BEGIN SOURCE INFORMATION

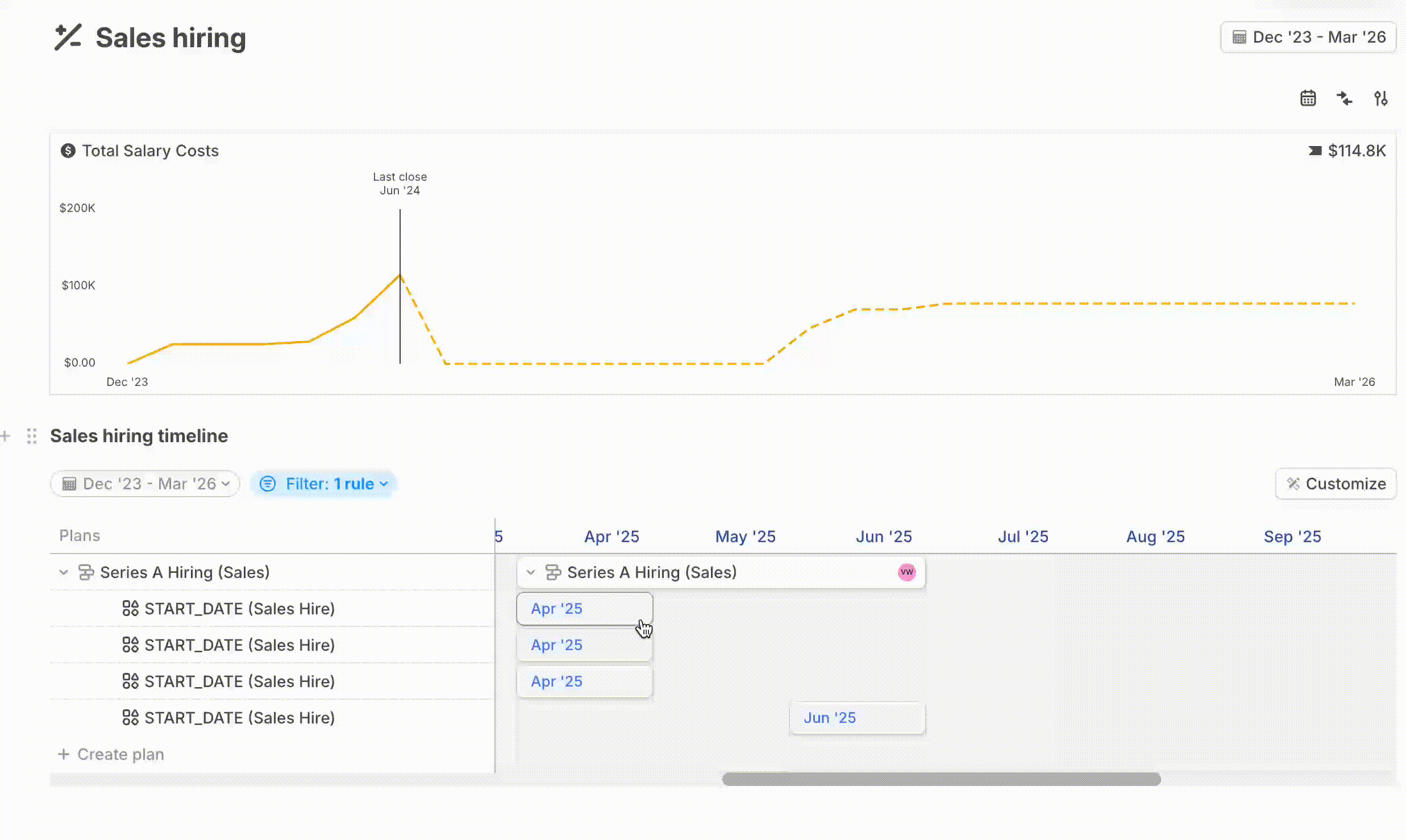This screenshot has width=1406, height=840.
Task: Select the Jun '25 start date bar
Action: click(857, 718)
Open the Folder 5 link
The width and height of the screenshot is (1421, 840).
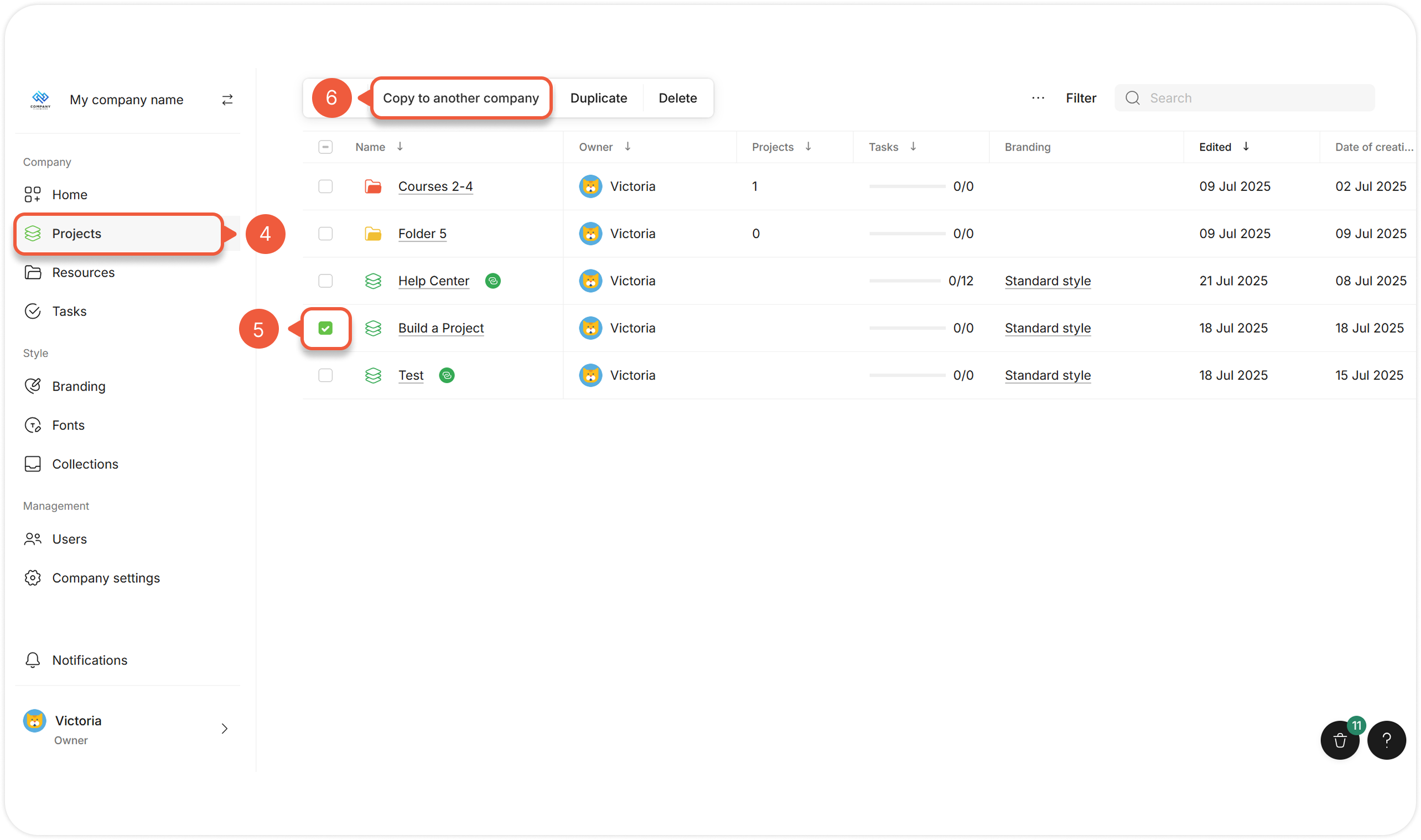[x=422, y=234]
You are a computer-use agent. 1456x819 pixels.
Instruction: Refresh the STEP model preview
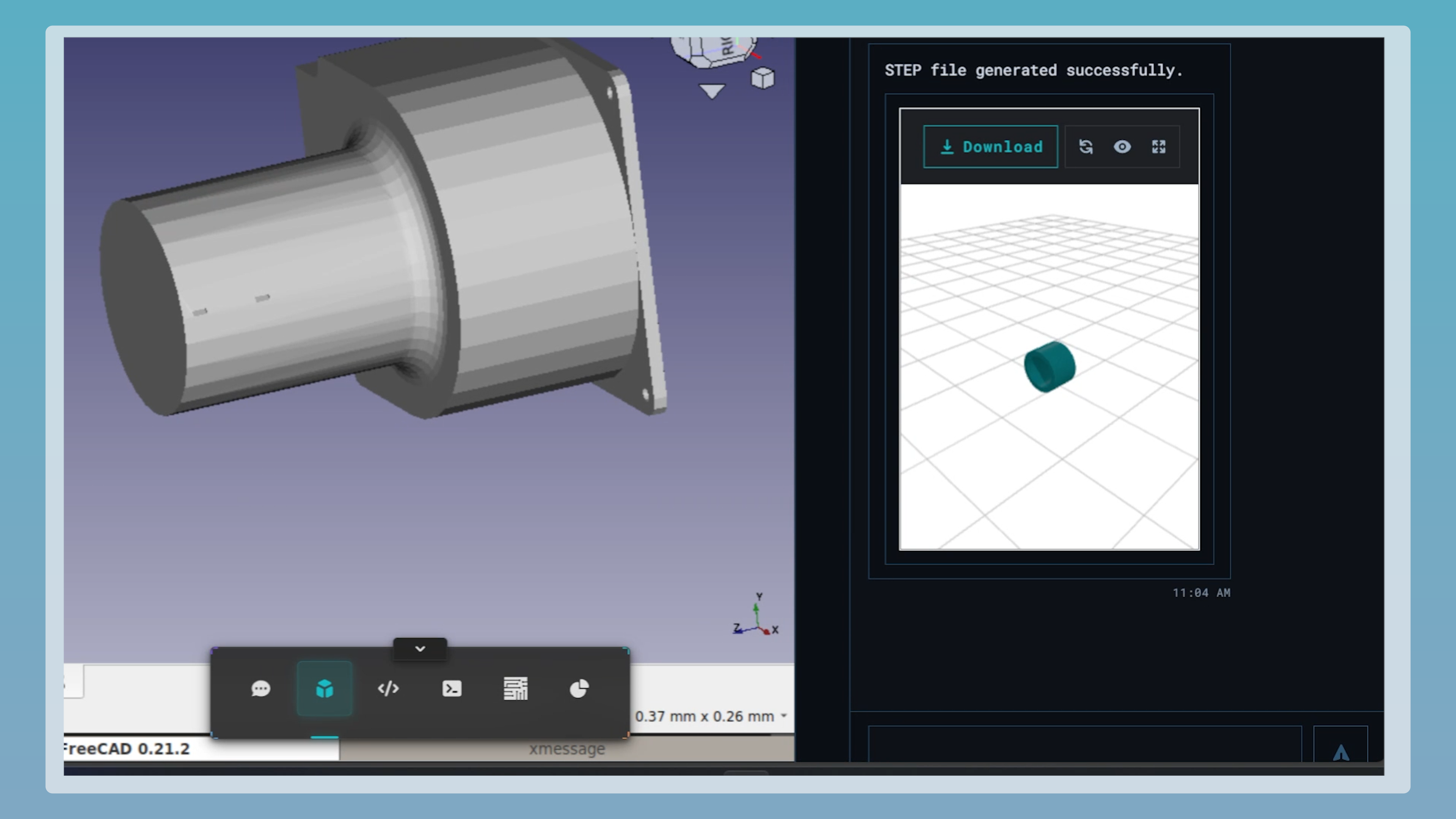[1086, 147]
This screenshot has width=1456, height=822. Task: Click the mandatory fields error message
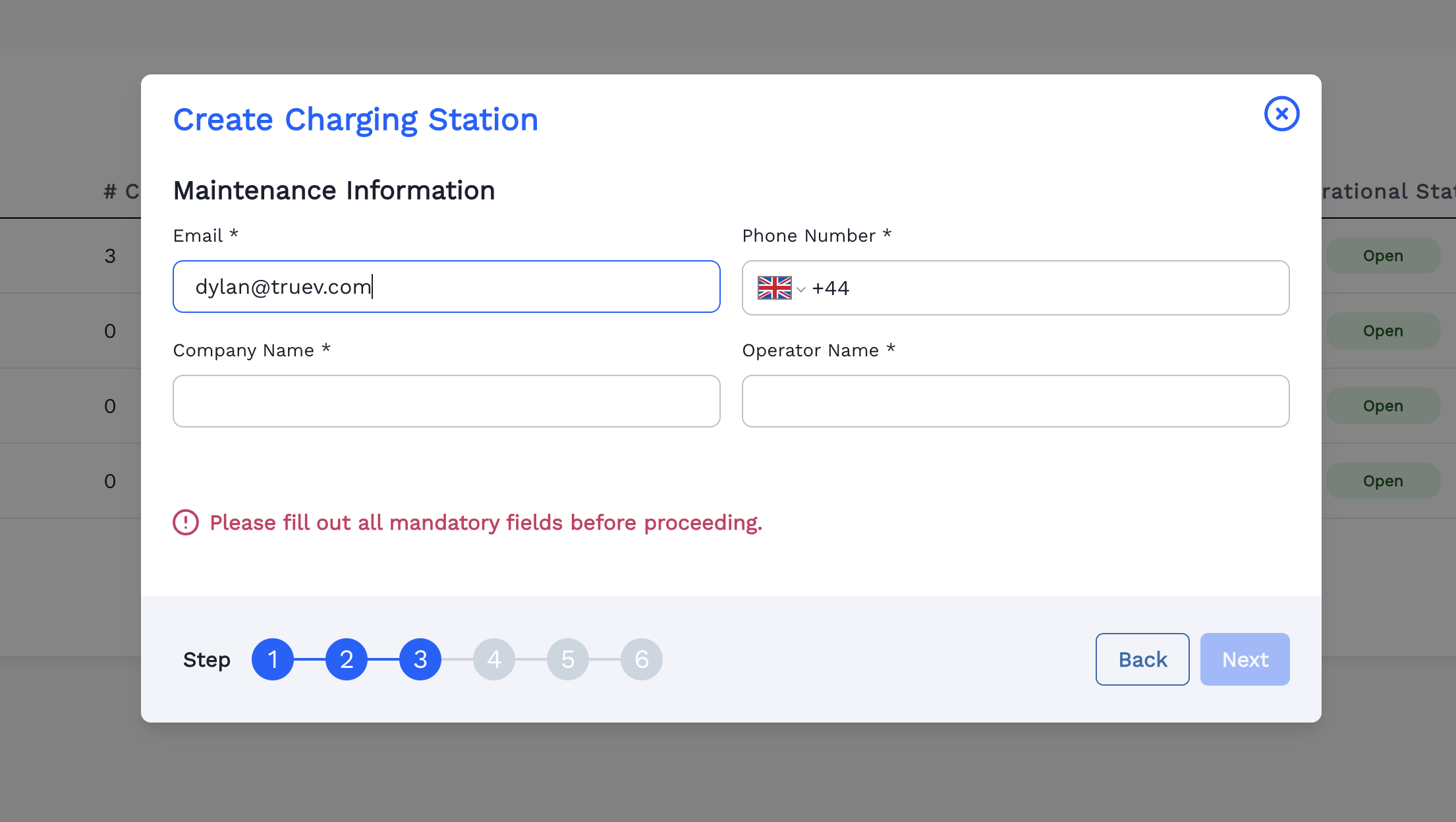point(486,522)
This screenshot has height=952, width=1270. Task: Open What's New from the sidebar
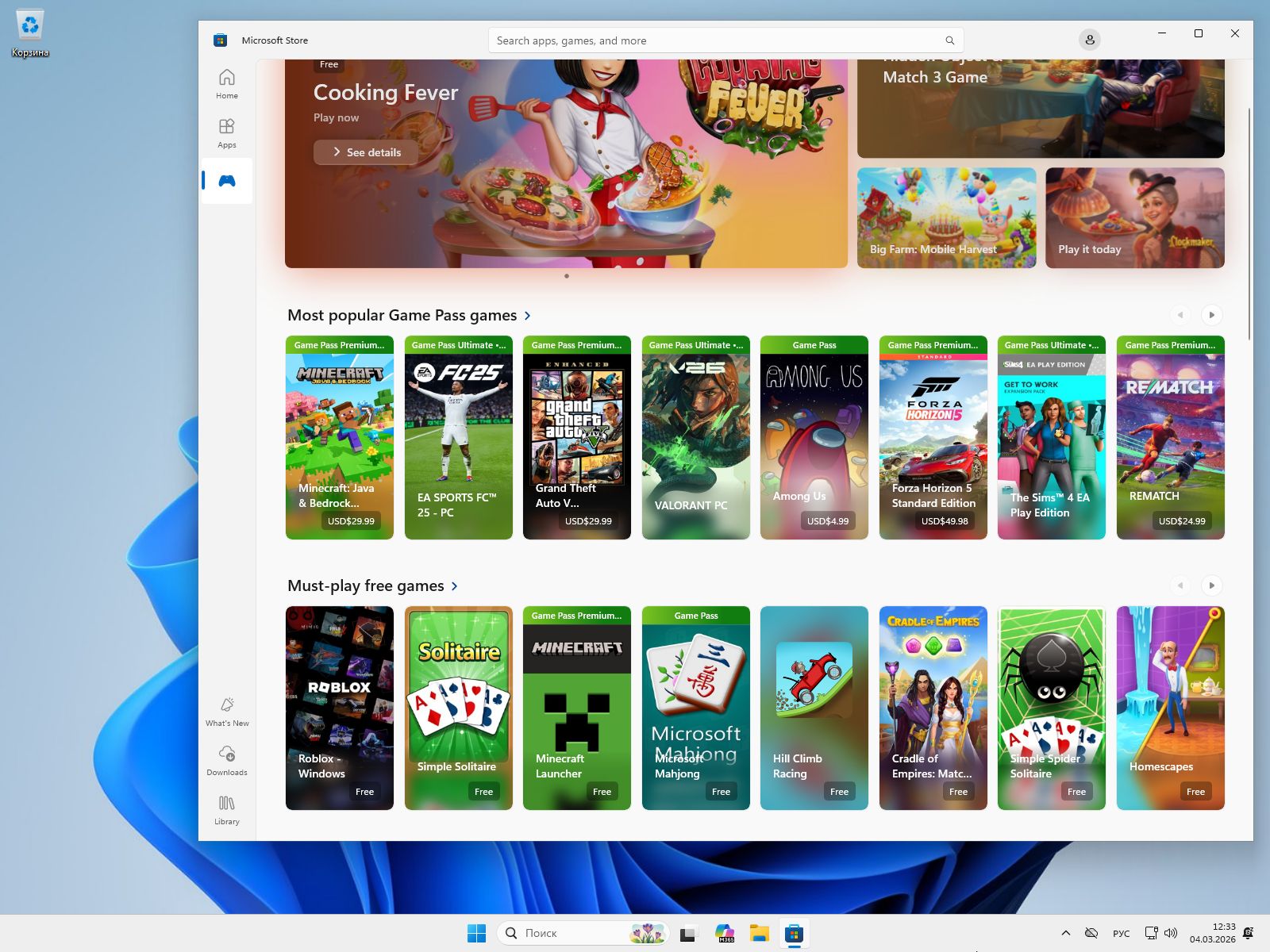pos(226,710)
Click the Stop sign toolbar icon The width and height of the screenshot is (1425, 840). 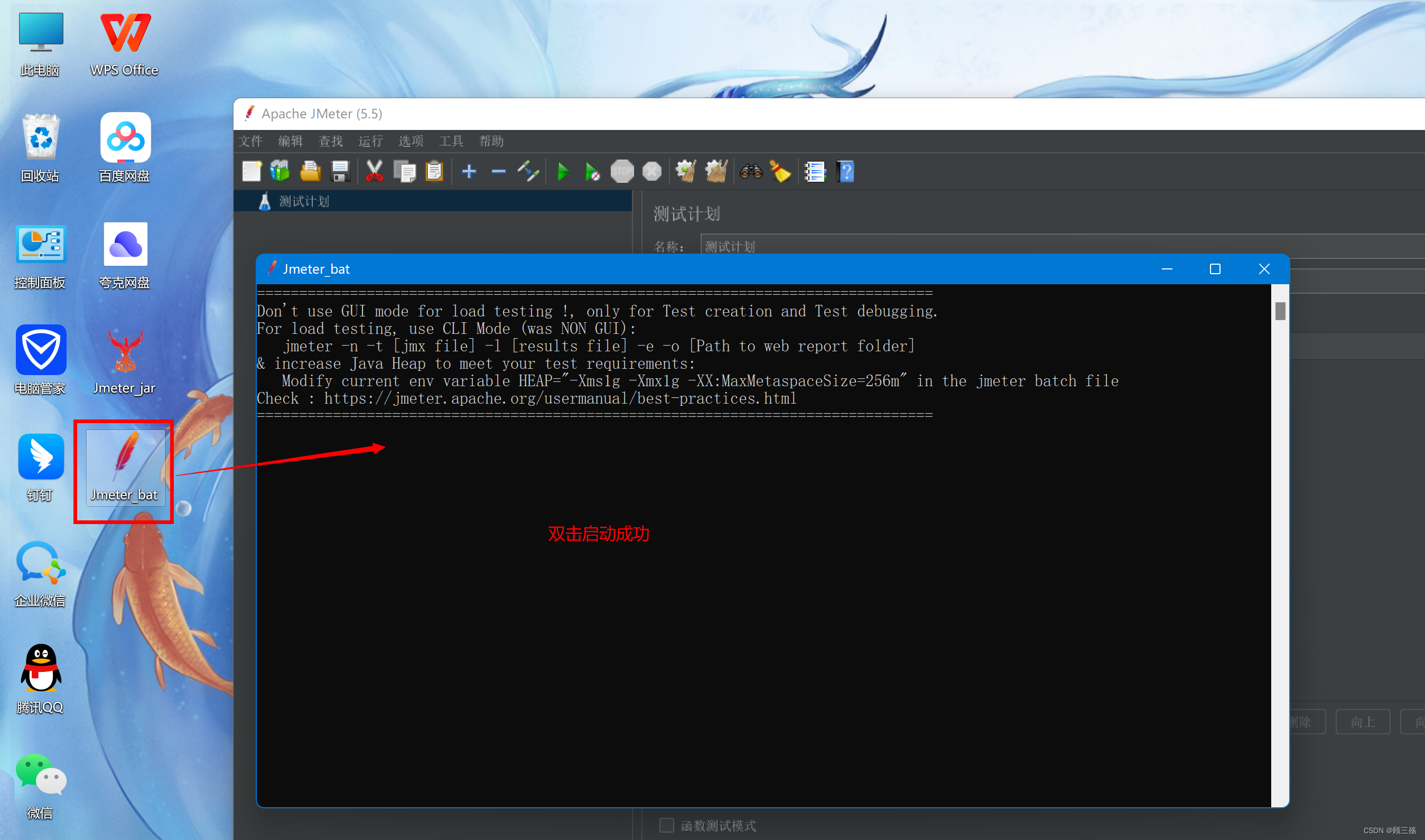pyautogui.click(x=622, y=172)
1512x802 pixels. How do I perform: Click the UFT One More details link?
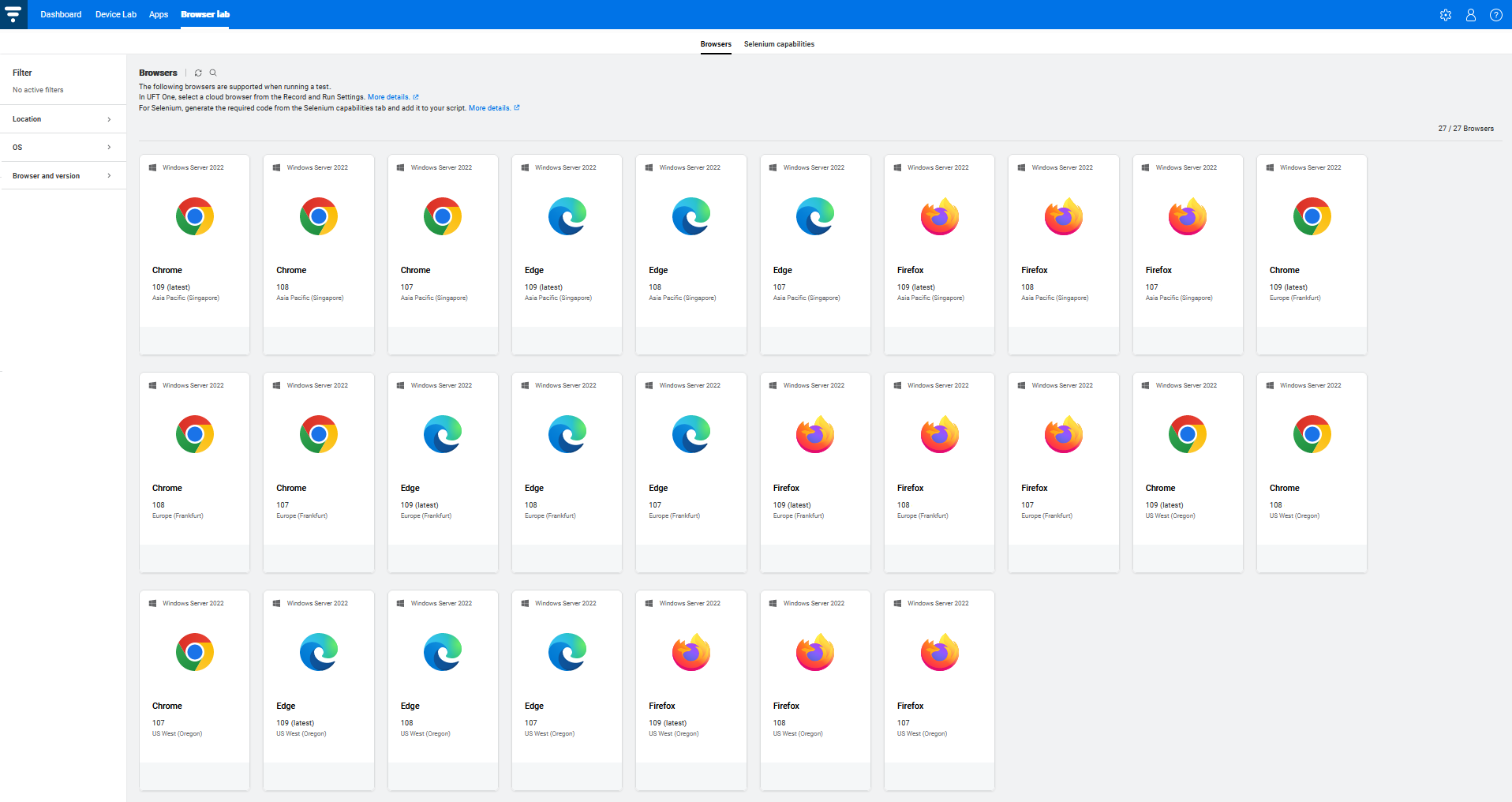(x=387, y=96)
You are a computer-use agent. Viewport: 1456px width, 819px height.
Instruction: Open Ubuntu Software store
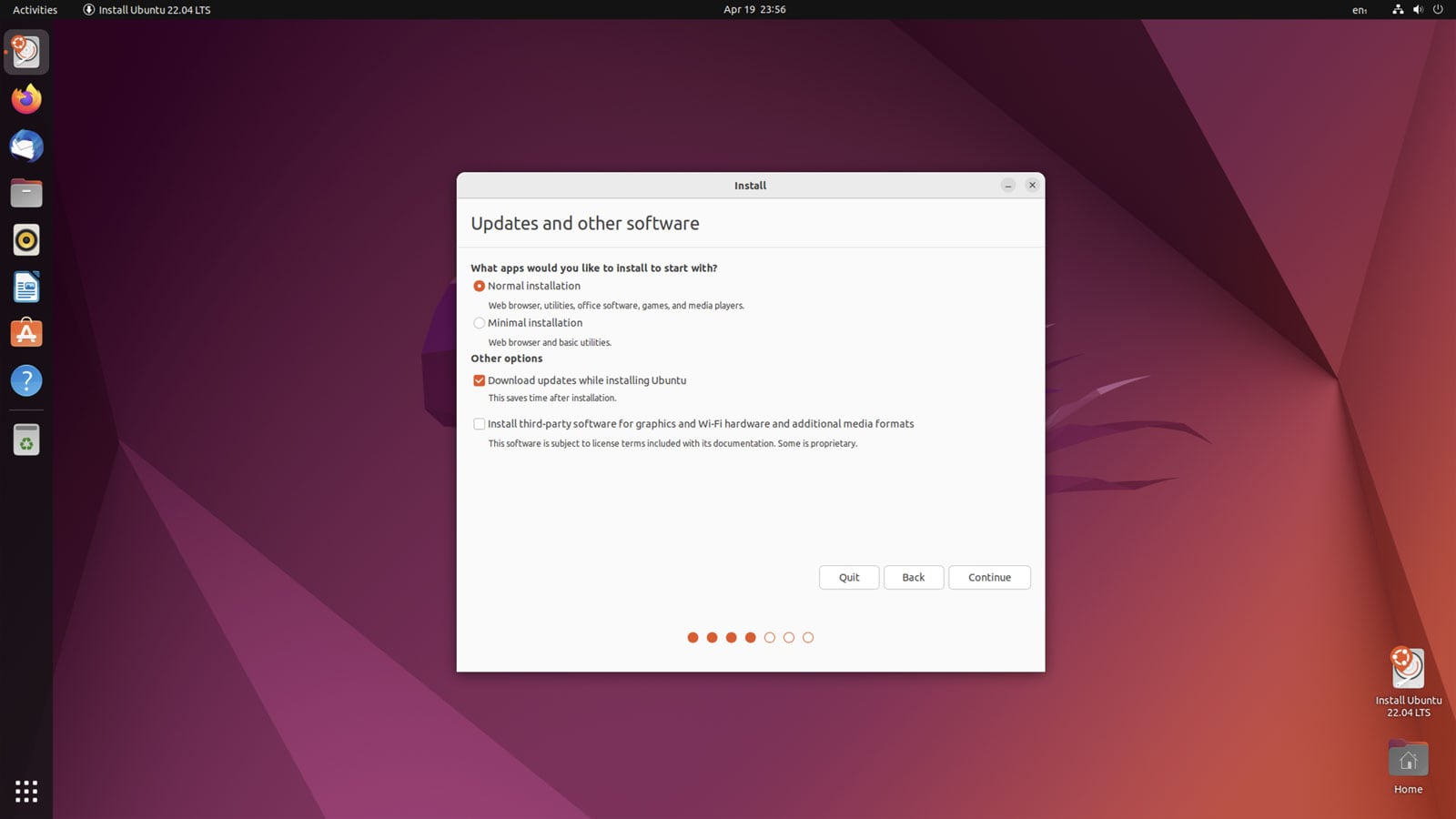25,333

END SOURCE INFORMATION

» YOUR TASK
Go through the entries above and report each line with the string "agent" in it.

» REPLY TO THE TASK
You are a computer-use agent. 1456x819 pixels.
You are a computer-use agent. Viewport: 1456px width, 819px height.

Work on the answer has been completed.